私を強く引き付けた緑川氏の写真そのものの荒々しさを全貌にすることが。
第一展望台に戻ると空はまたどんよりとしたが、本州最東端とどヶ崎からやなせと呼ばれる海霧が帯状に流れてきた。こんな霧を見るのは初めて。大自然は積年の想いにご褒美を下さったのか。
今回の旅で唯一宿を取ったのが、北山崎を目の前にした白花シャクナゲ荘。旅の3日目。宮古浄土が浜の観光途中にかみさんが、宿に泊まりたいと言い出した。慣れないキャンカー旅と先の行程を考えると無理をしてはいけないと、ネットで北山崎の宿を検索した。
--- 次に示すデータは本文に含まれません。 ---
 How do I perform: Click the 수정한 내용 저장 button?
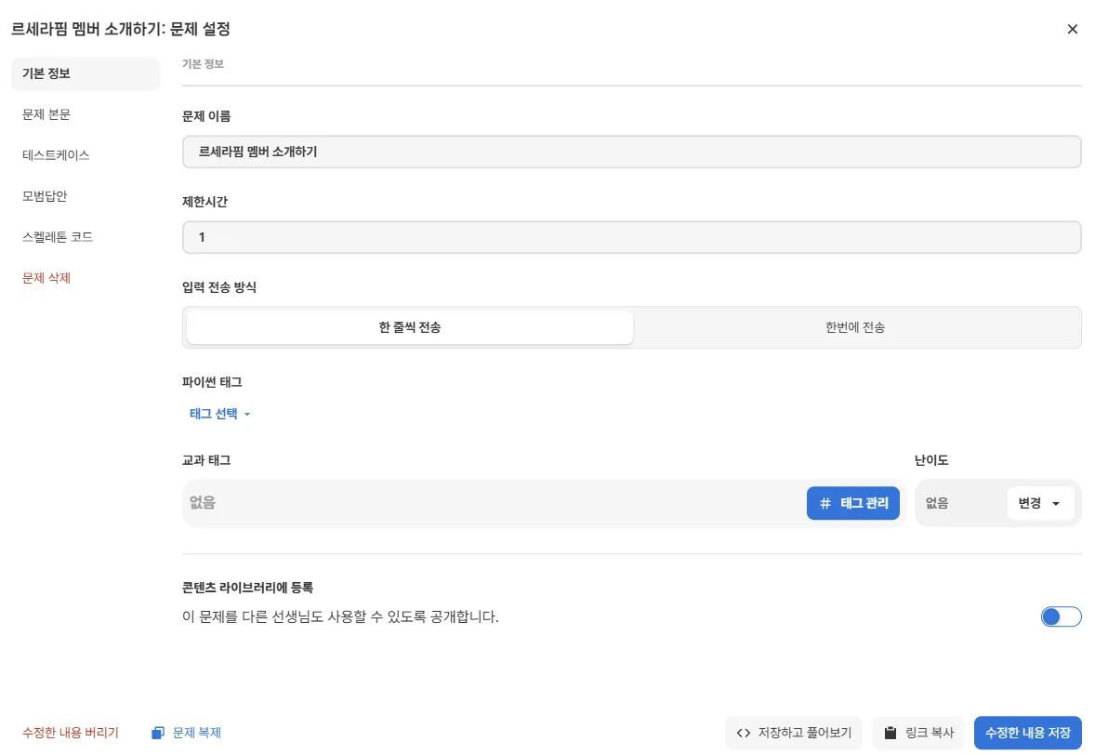tap(1027, 733)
天気が良くなれば、朝日の海岸も撮れると思ってのことでもあった。
宿泊予約の電話をいれると、「六時までは到着してほしい」とのことで、喜んで電話をを切ったが、走り出してから名前も電話番号も聞かれなかったし伝えていないことにも気づいたが、時間が限られているため遮二無二車を飛ばした。
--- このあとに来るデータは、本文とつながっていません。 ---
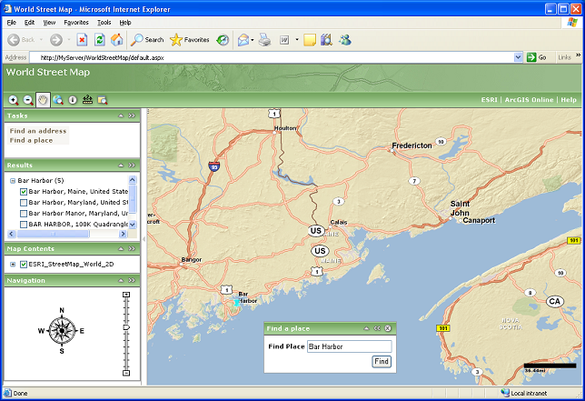
Task: Open the Favorites menu
Action: [x=76, y=21]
六時少し前になんとか辿り着くと、ご主人が「うっかり名前と電話番号をお聞きしなかったが、情熱的な声から絶対に来ると信じ、食事とお風呂を用意しておきました」と、笑顔で。また、今日は今月初めて貴方達一組だけの宿泊客ですと、広い角部屋まで用意していただけた。
帰りがけ、息子さんご夫婦ともお話をしたが、東京に勤め結婚をされてから、この宿を継ぐために戻ってきたそうだ。東京育ちの奥さんにとっては、不便なことも多いようだが、幸せそうな笑顔が、それを包み込んでいる。
「撮影した写真は、お送りしません。また来た時に、お渡ししたい」と約束し、下北半島に進路をとった。